UnicodeString w/ String Literals vs Hex Values

Question

Is there any conceivable reason why I would see different results using unicode string literals versus the actual hex value for the UChar.

UnicodeString s1(0x0040); // @ sign
UnicodeString s2("\u0040");

s1 isn't equivalent to s2. Why?

@moshbear: Do you have a link to the API reference? This should be straight-forward to sort out. — Kerrek SB, Nov 16 '11 at 00:51
@KerrekSB http://icu-project.org/apiref/icu4c/classUnicodeString.html — moshbear, Nov 16 '11 at 00:58
Hm, the literal `"\u0040"` is just not well-defined (that is, it's implementation-defined). So I guess we can't answer that in general. If it were a UTF-8 string (`u8"\u0040"`) we might be in better shape. — Kerrek SB, Nov 16 '11 at 01:08
@KerrekSB By implementation, you mean by the compiler or by the library in question (ICU in this case)? — Ternary, Nov 16 '11 at 01:57
@Ternary: I'd guess that something like the compiler's execution character set would play a role. Good compilers let you configure that. In any event, you just shouldn't be using `\u` and `\U` escape sequences in this context. Here's a [previous post](http://stackoverflow.com/questions/6796157/unicode-encoding-for-string-literals-in-c0x) of mine on the subject. — Kerrek SB, Nov 16 '11 at 02:03
@KerrekSB For conversation's sake, what if the \u value were read from a file at runtime? So if you had \u0040 in a file that was read into a UnicodeString at runtime, how does that change behavior? Because the results are different but I'm not sure why. — Ternary, Nov 16 '11 at 02:06
@Ternary: That doesn't make sense. `\u` is an *escape sequence*, which is a lexical feature of the C++ grammar used for literal values. You cannot "read it from a file". (De)serialiasation always requires that you document the format. — Kerrek SB, Nov 16 '11 at 02:10
@KerrekSB Well using the ICU bundling you can have resource files that are key-value pairs in the format of `keyname {"some text \u0040"}` and exact the text for the key into an UnicodeString. — Ternary, Nov 16 '11 at 02:56
@Ternary: It still doesn't make sense. If you're reading it from a file, it's just data, and perhaps ICU comes with a parser for that. But that's not the same as an escape-sequence literal in the source code. That's like saying if you read a string `"terminate()"` then your program stops... — Kerrek SB, Nov 16 '11 at 02:58
@KerrekSB But the UnicodeString ctor is just taking a char * (I believe) which is ready character by character out of the file (I assume), or maybe you're right and ICU has a parser for that. I'm saying it *does* work though.

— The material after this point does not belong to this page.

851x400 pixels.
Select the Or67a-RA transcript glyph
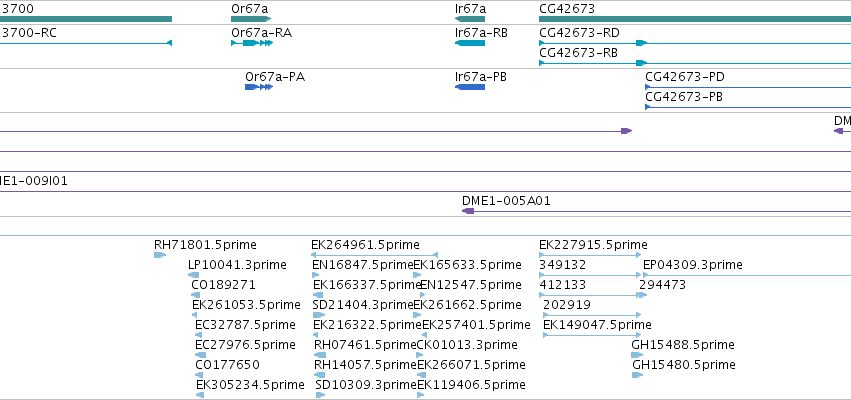point(252,43)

Just another data point in an issue that is perplexing me. — Ternary, Nov 16 '11 at 03:04
@Ternary: There is a crucial difference between `UnicodeString("\u0040")` and `UnicodeString("\\u0040")`! — Kerrek SB, Nov 16 '11 at 03:13
I understand that. I'm just saying ICU supports "\u0040" as a value in a resource bundle http://userguide.icu-project.org/locale/resources — Ternary, Nov 16 '11 at 03:25
@KerrekSB Looks like it is done at runtime by the ICU `Since ICU is not a compiler extension, the "unescaping" is done at runtime and the backslash itself must be escaped (duplicated) so that the compiler does not attempt to "unescape" the sequence itself.` From http://userguide.icu-project.org/strings — Ternary, Nov 16 '11 at 17:42
@KerrekSB Bingo. I found the reason why in their doc. Thanks so much for your help and time. — Ternary, Nov 16 '11 at 18:24

score 1 · Accepted Answer · answered Jun 20 '12 at 03:41

The \u escape sequence AFAIK is implementation defined, so it's hard to say why they are not equivalent without knowing details on your particular compiler. That said, it's simply not a safe way of doing things.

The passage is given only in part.